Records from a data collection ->
'''

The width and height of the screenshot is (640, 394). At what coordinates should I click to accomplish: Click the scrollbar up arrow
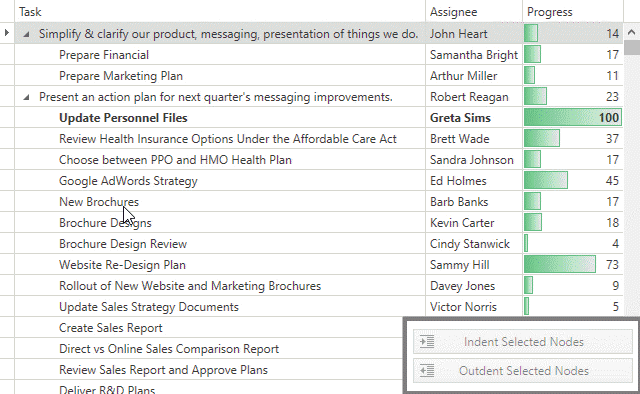pos(631,32)
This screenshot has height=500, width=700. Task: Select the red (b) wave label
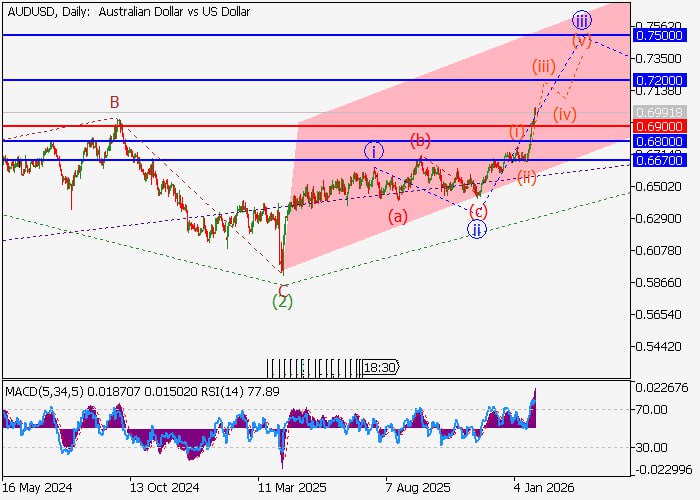coord(421,139)
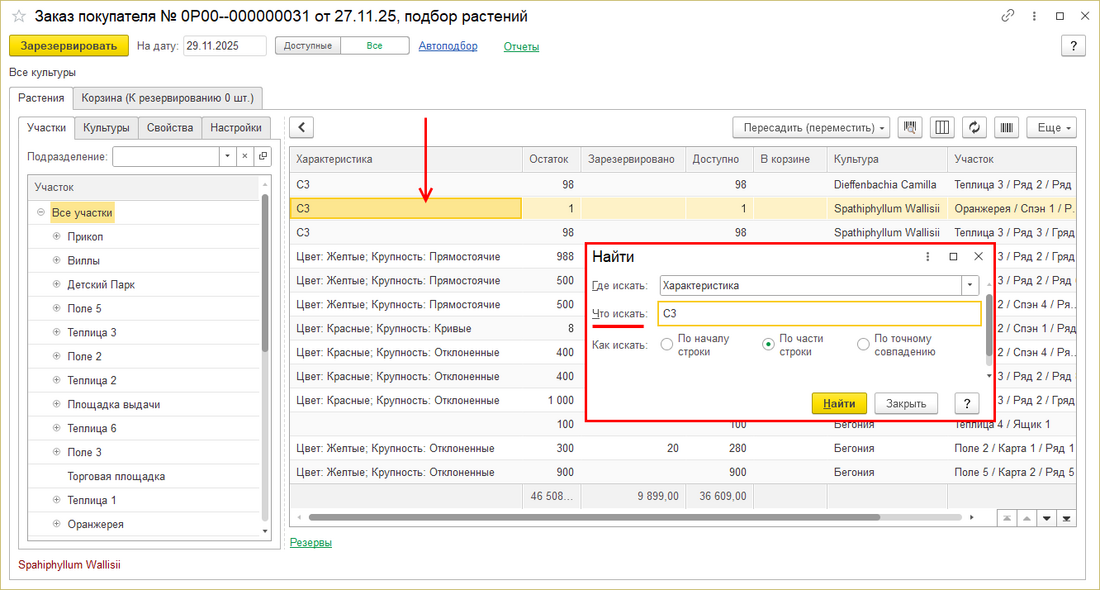Click the plain barcode icon button
Image resolution: width=1100 pixels, height=590 pixels.
click(1005, 128)
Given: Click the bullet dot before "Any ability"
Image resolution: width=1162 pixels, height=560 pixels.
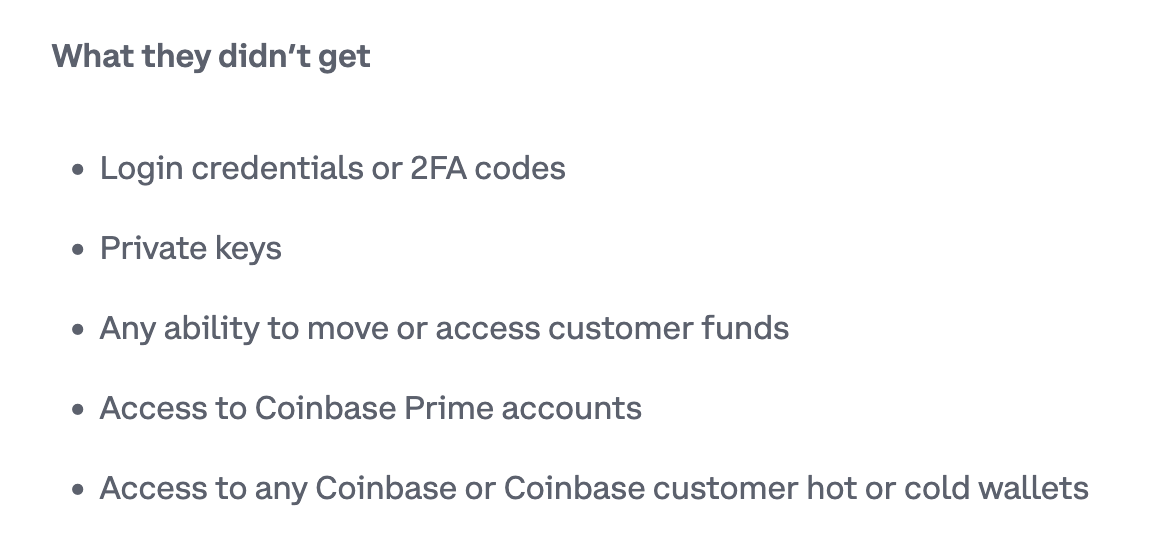Looking at the screenshot, I should coord(78,330).
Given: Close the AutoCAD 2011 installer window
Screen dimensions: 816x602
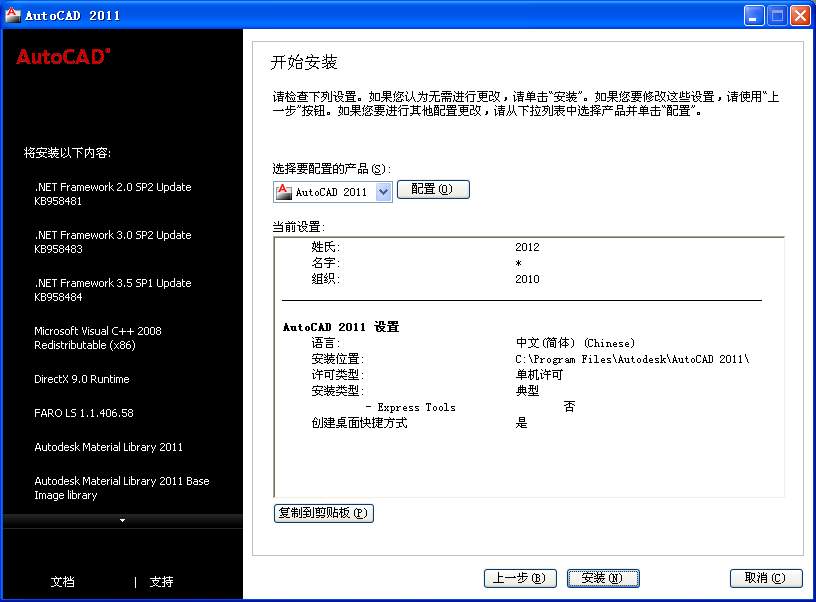Looking at the screenshot, I should click(x=800, y=16).

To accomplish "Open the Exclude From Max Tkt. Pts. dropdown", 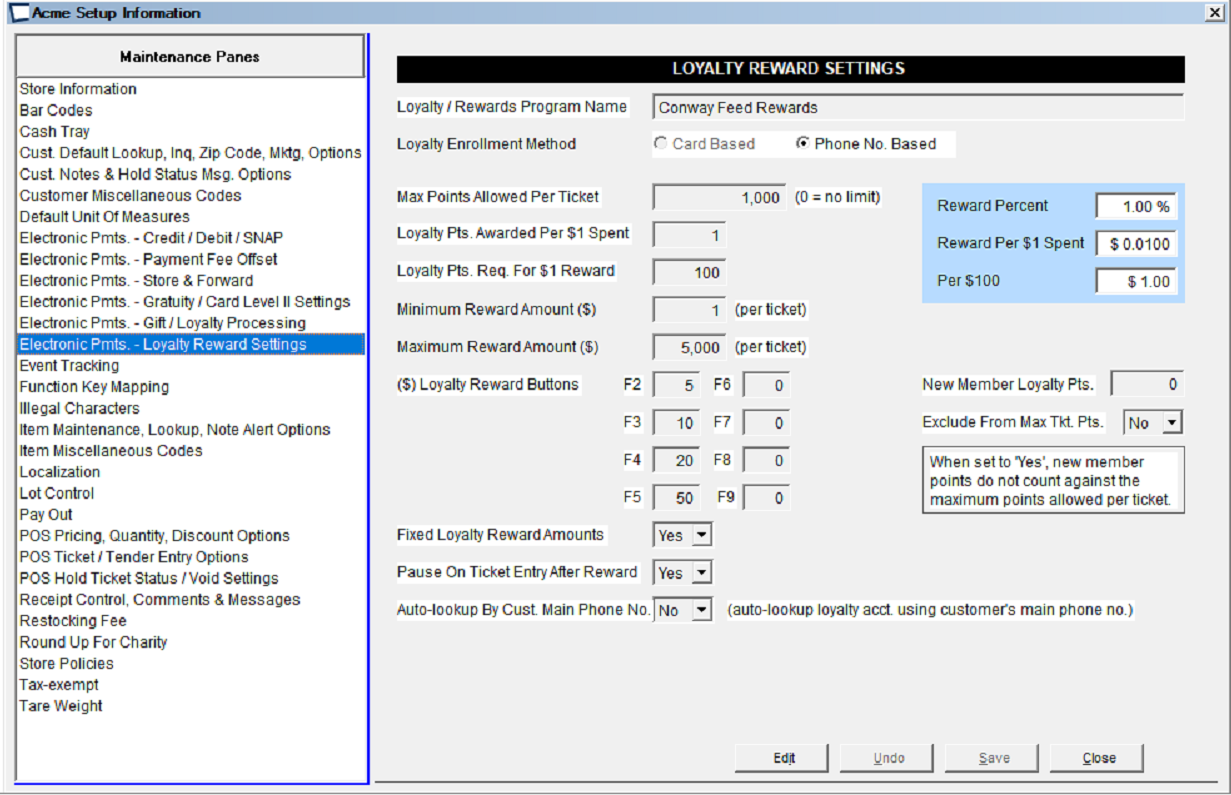I will click(1172, 423).
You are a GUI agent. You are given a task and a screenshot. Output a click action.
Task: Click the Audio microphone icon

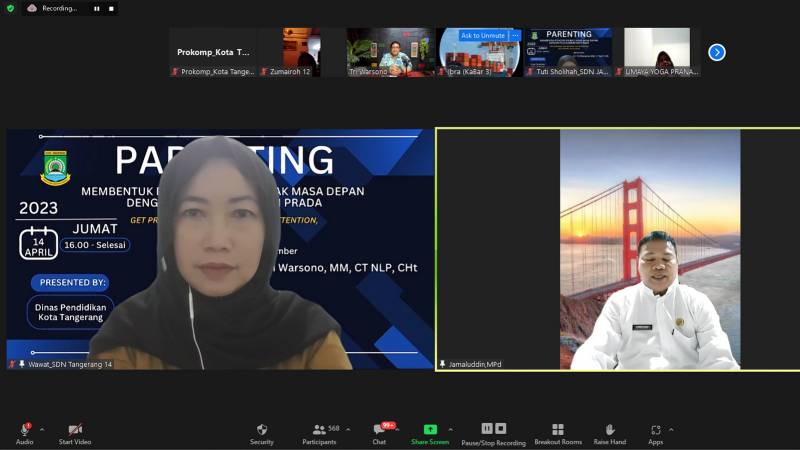[x=24, y=429]
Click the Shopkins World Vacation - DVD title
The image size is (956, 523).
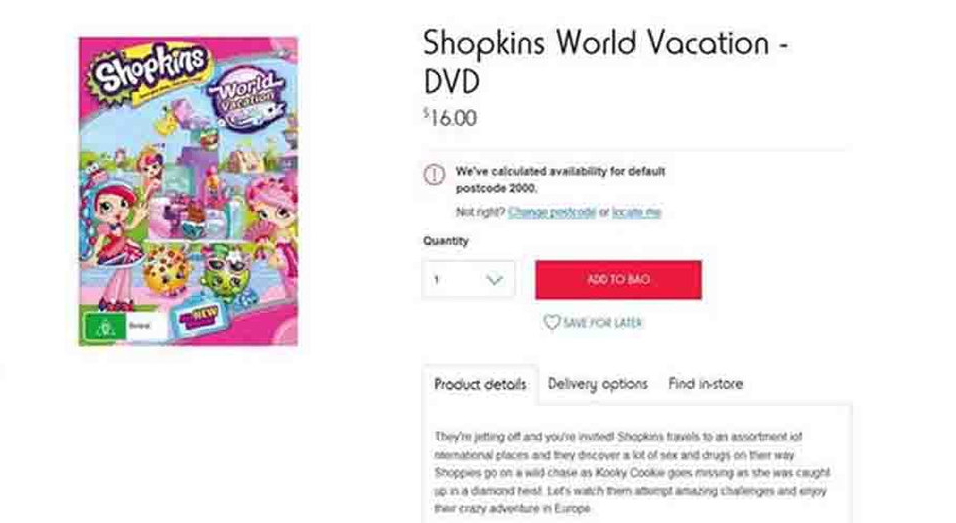tap(606, 60)
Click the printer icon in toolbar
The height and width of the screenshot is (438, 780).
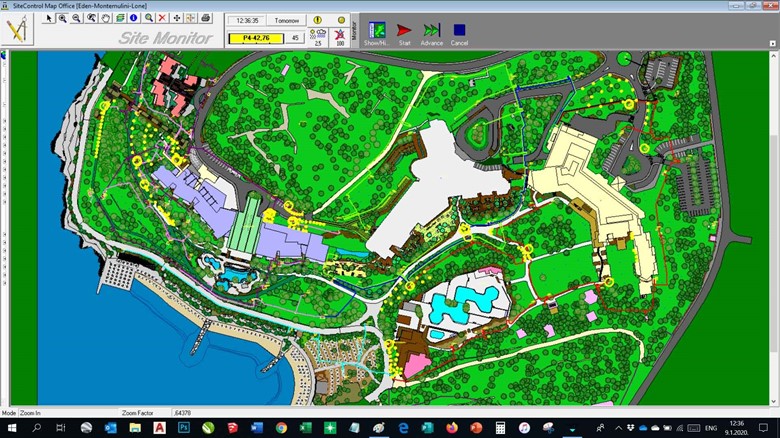206,18
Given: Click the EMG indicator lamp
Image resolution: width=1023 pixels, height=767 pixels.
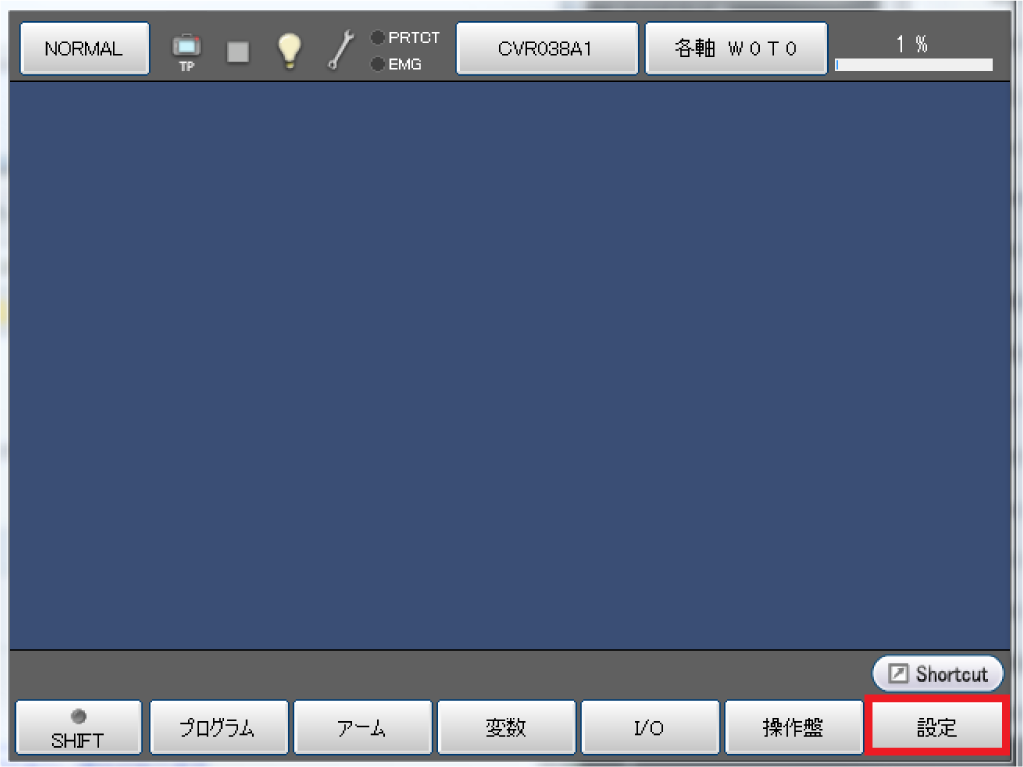Looking at the screenshot, I should click(x=377, y=64).

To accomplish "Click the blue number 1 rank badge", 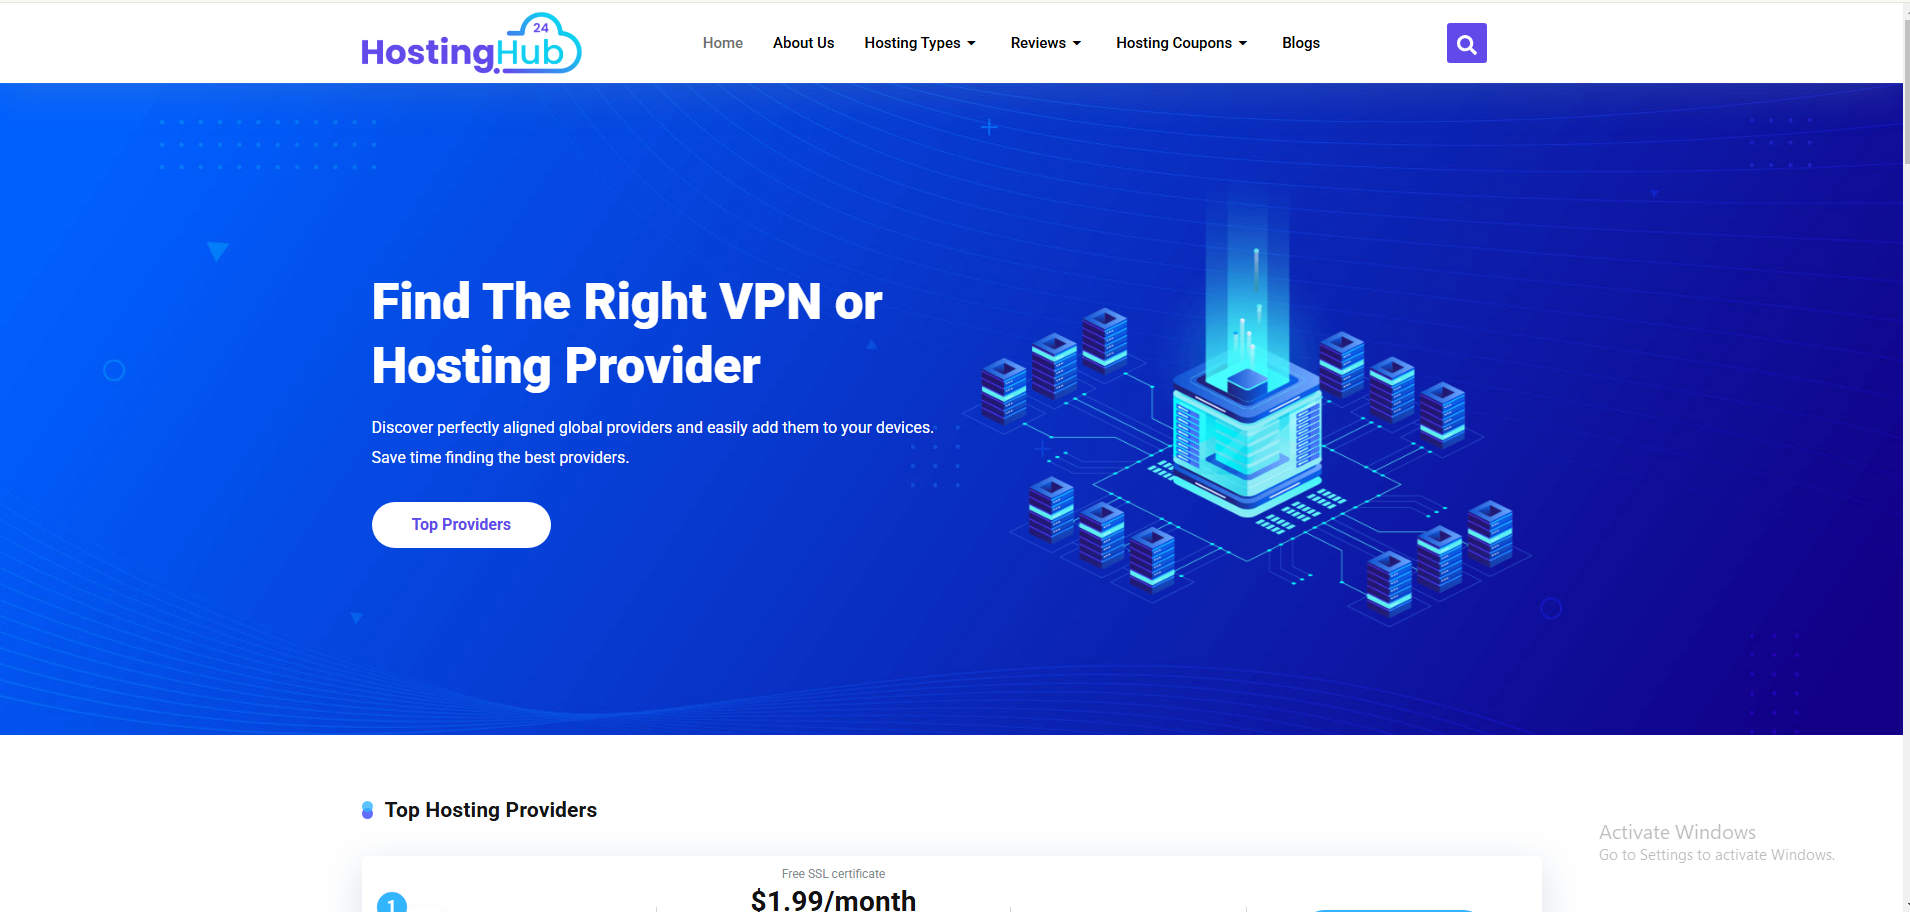I will (392, 902).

'''

Task requirements -> Give again, word for word, the lines above from the first one through the one containing "Given: Close the"; no pictures.

Solution to this task ->
The width and height of the screenshot is (640, 394). At what coordinates should I click to accomplish: Click the scrollbar up arrow
pos(631,32)
This screenshot has height=500, width=700. Task: Select the red (b) wave label
coord(421,139)
Click the plain barcode icon button
Image resolution: width=1100 pixels, height=590 pixels.
click(1005, 128)
Given: Click the bullet dot before "Any ability"
Image resolution: width=1162 pixels, height=560 pixels.
Looking at the screenshot, I should coord(78,330).
Given: Close the AutoCAD 2011 installer window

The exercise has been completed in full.